If you’re concerned about extending your loan too far into the future—or if by doing so you will wind up paying additional total interest over the life of the loan, something you can check on any good refinance calculator—consider these two options:
- Take a 15- or 20-year loan instead of a 30. This will generally earn you a still-lower interest rate, though the shortened loan period will probably result in a higher monthly payment. With the example above, refinancing for 15 years at 3% (the national average in early February was 3.06%) would increase the monthly payment by $725. If you can afford that cost, this can be an extremely beneficial move because it means you’ll be done paying off your mortgage in just 15 years and will save more than $100,000 in total interest over the course of the loan.
- If you can’t afford to do that, see whether you could take a new 30-year loan, but use some of your monthly savings to pay a bit extra each month and shorten the term of the new mortgage to match the years remaining on your old one. For example, refinancing in year five of a $400,000 mortgage at 5% into a new loan at 3.75% could save around $450 a month. Put $200 of that toward paying down the principal each month, and you can shorten the new loan to 25 years and still pocket close to $250 a month. Or just keep paying the full amount you’re already accustomed to paying each month, and shorten the new loan to just over 20 years, with the freedom to pay only the regular loan payment anytime finances get tight.
Always shop around for your mortgage because rates—and fees—vary significantly from one lender to the next. If you have excellent credit, you may find the best rates from a local savings bank rather than a national bank or a mortgage broker.
Q: I have a substantial amount of tax-loss carry forwards, but all of my net worth is now in tax-deferred accounts, such as my 401(k). I am 68 years old and don’t expect any large capital gains to offset these losses. Is there any way to recover these losses before I die?
A: The silver lining of investment losses is that you can use them to offset future capital gains—and you can carry them forward indefinitely. In other words, if you lose $10,000 on a stock in a taxable account, you can sell other stocks at a $10,000 gain and not owe taxes, even if those gains come years down the road. (Remember that to claim any loss you need to have actually sold the dud investment, and of course you’ll need to fill out the proper IRS paperwork to get that loss on record.)

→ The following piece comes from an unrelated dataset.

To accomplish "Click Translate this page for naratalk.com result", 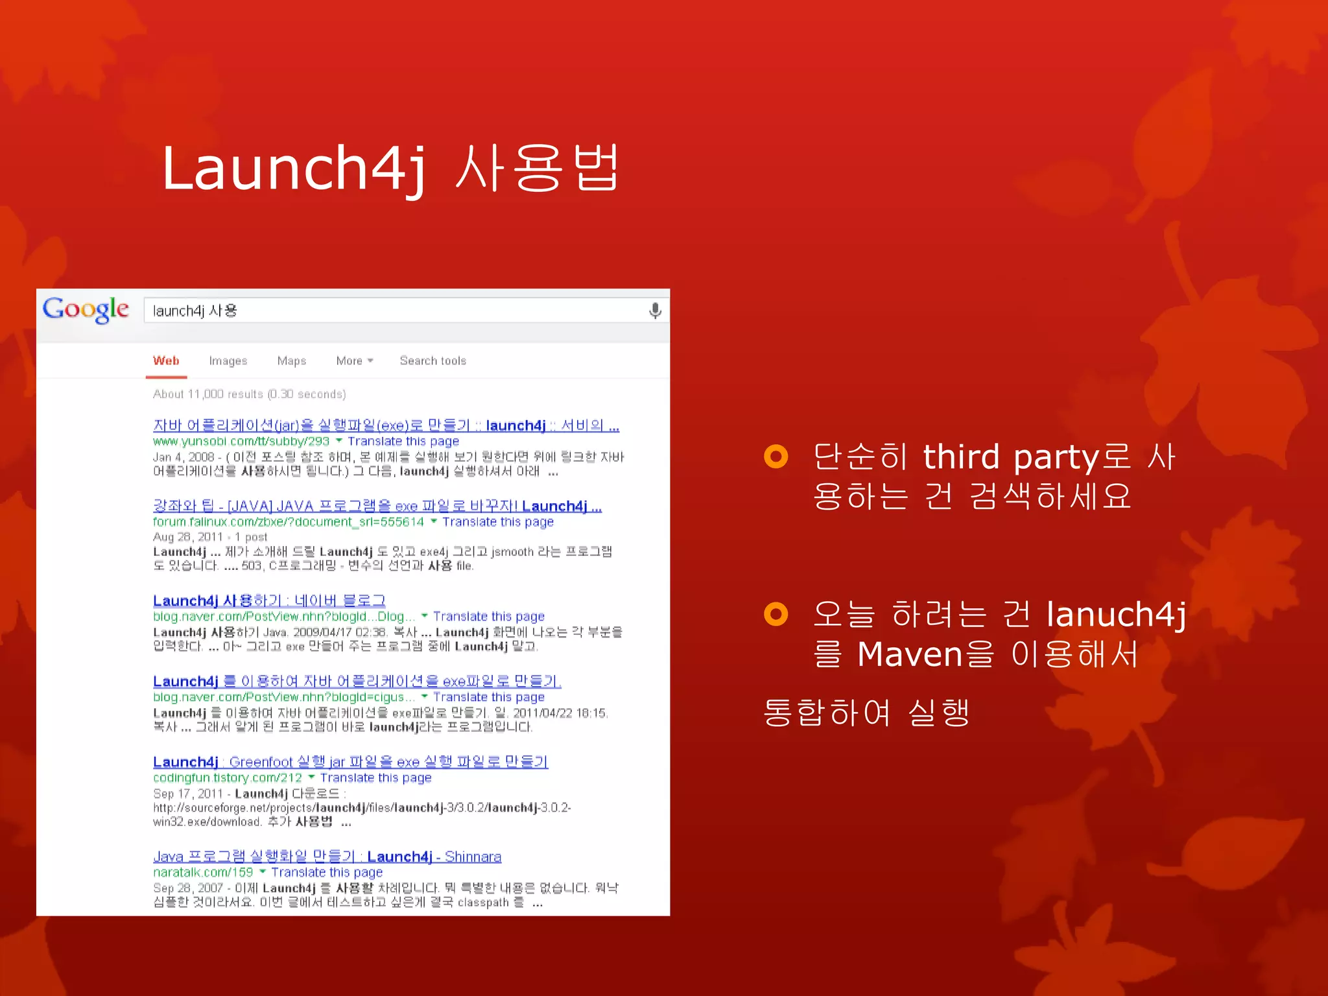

Unfortunately, as you noted, these losses aren’t as useful if most of your savings is in tax-sheltered retirement vehicles, which aren’t subject to capital gains taxes. “Anything you take out of a 401(k) or other tax-deferred vehicle is taxed as ordinary income,” says Barbara Steinmetz, a certified financial planner and enrolled agent in San Mateo, Calif.

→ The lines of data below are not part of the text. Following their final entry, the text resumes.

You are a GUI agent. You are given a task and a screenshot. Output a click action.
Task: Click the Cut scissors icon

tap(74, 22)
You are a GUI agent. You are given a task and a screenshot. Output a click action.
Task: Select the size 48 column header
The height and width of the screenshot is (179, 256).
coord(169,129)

Uncle Sam does offer some consolation. Each year, you can use up to $3,000 of your losses to offset your ordinary income, says Steinmetz. But you need to first use your losses against any capital gains that year.

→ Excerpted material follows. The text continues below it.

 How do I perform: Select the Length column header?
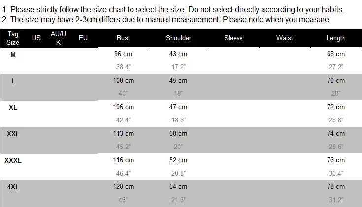coord(336,38)
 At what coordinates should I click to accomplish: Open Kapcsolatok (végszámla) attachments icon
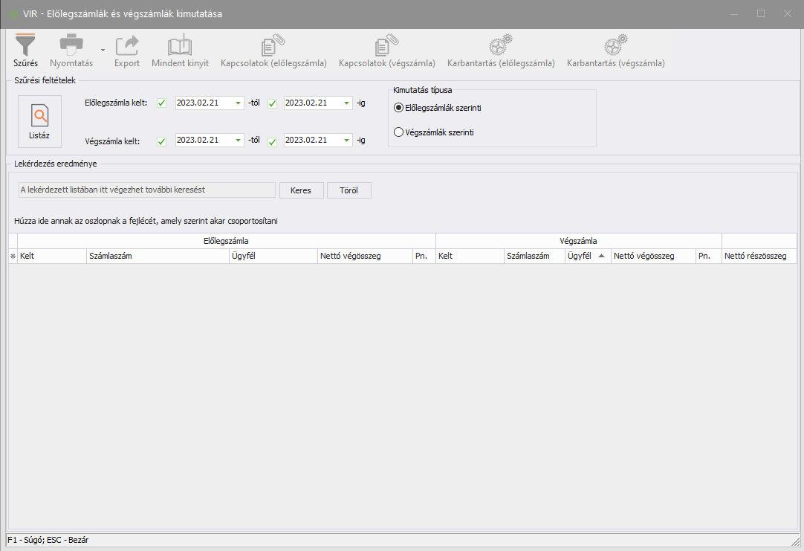386,45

Moreover, upon death, your spouse effectively inherits those losses. A spouse can then use those losses to offset capital gains or, if there are no gains or excess losses, up to $3,000 a year against ordinary income. Once your spouse passes away, however, those losses are gone.
If you sell your home and make more than $250,000 on the sale ($500,000 if you’re married) you can apply your carry-forward losses toward any gains above those exclusion limits, says Steinmetz.
Likewise, you could open a taxable brokerage account knowing that you’ve banked some losses toward future appreciation and harvest your winners from there. But whatever you do, don’t let the proverbial tax tail wag the dog. Better to forgo the write off than make bad investment choices.